[Linux-ha-dev] Problem in SLES11 SP2 (actions on removed resources)?

Ulrich Windl

2013-04-19 07:56:37 UTC

Hi!

I have some strange problems with the current update of the cluster software in SLES11 SP2 (I didn't see such problems before the update):

sbd monitoring went crazy (reporting running sbds when there were none, compaining the unability to stop sbd when there was none), so I stopped it.

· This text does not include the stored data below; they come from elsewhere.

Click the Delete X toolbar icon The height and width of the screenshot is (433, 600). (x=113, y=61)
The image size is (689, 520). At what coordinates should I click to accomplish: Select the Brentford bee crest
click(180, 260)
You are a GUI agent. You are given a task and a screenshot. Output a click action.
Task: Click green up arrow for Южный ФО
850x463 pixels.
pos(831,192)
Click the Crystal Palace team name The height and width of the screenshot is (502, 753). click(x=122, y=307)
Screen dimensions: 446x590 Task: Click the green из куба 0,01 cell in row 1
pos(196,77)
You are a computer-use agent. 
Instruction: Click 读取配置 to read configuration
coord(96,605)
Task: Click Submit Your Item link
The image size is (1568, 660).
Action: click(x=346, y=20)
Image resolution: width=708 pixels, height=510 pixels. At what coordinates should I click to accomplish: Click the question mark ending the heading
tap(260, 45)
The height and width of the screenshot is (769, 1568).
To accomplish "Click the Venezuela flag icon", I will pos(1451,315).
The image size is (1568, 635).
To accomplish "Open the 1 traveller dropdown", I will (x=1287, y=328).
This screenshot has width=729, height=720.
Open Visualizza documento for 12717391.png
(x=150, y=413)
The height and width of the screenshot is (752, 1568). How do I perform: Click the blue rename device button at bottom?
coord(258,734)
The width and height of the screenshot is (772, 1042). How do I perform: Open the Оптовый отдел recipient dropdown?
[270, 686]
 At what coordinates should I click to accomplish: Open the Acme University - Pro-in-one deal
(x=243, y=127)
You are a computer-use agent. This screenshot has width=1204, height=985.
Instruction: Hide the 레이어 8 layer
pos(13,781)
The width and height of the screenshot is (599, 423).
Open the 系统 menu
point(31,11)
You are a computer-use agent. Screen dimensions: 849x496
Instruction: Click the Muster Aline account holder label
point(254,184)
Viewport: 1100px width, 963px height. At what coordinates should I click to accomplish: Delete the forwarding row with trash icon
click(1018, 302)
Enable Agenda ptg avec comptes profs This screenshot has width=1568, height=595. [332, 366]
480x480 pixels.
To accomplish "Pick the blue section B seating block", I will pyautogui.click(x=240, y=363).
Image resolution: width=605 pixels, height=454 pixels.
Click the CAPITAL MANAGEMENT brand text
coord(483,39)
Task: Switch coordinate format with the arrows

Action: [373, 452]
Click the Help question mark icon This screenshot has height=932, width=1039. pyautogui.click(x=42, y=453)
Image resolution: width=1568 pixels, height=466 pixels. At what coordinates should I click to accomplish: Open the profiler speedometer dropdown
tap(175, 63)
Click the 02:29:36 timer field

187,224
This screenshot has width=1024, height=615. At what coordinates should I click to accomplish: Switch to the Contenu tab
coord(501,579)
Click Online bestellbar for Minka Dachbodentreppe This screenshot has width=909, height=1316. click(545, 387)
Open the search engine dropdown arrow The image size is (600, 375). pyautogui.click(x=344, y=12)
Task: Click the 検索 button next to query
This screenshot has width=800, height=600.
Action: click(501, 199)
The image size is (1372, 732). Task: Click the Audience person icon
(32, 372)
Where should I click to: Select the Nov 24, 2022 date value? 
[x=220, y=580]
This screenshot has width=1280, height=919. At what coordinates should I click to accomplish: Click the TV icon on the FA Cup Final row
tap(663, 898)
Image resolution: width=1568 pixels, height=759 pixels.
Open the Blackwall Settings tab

Now that I re-activated it, the cluster talks about resources that had been deleted days ago, like:
---
Apr 19 08:56:19 h05 attrd: [13083]: notice: attrd_local_callback: Sending full refresh (origin=crmd)
Apr 19 08:56:19 h05 attrd: [13083]: notice: attrd_trigger_update: Sending flush op to all hosts for: last-failure-prm_stonith_sbd (1365148953)
Apr 19 08:56:19 h05 cib: [13080]: info: cib_process_request: Operation complete: op cib_delete for section //node_state[@uname='h05']/lrm (origin=local/crmd/6835, version=0.744.19): ok (rc=0)
Apr 19 08:56:19 h05 crmd: [13085]: info: abort_transition_graph: te_update_diff:320 - Triggered transition abort (complete=1, tag=lrm_rsc_op, id=prm_v06_v06_raid1_last_0, magic=0:7;117:15:7:de539cd3-5895-4bcd-a388-ebad29a7b63d, cib=0.744.19) : Resource op removal
---

The resource prm_v06_v06_raid1 had been removed several days before in:
Apr 15 10:08:16 h05 cib: [13080]: info: cib_replace_notify: Replaced: 0.733.19 -> 0.734.1 from <null>

Interestingly a CIB dump minutes before the SBD-Change showed that the deleted resource still had an "lrm_resource" entry in the CIB:
---
<lrm_resource id="prm_v06_v06_raid1" type="Raid1" class="ocf" provider="heartbeat">
<lrm_rsc_op id="prm_v06_v06_raid1_last_0" operation_key="prm_v06_v06_raid1_monitor_0" operation="monitor" crm-debug-origin="build_active_RAs" crm_feature_set="3.0.6" transition-key="117:15:7:de539cd3-5895-4bcd-a388-ebad29a7b63d" transition-magic="0:7;117:15:7:de539cd3-5895-4bcd-a388-ebad29a7b63d" call-id="76" rc-code="7" op-status="0" interval="0" op-digest="0e6b2558abfd3cee98ee60cb7b03e6b0"/>
---
And the resource should have been removed before:
Apr 15 13:14:00 h05 crmd: [13085]: info: abort_transition_graph: te_update_diff:320 - Triggered transition abort (complete=1, tag=lrm_rsc_op, id=prm_v06_v06_raid1_last_0, magic=0:7;117:15:7:de5
39cd3-5895-4bcd-a388-ebad29a7b63d, cib=0.735.35) : Resource op removal

Isn't his very strange, or is there a reasonable explanation?

Regards,
Ulrich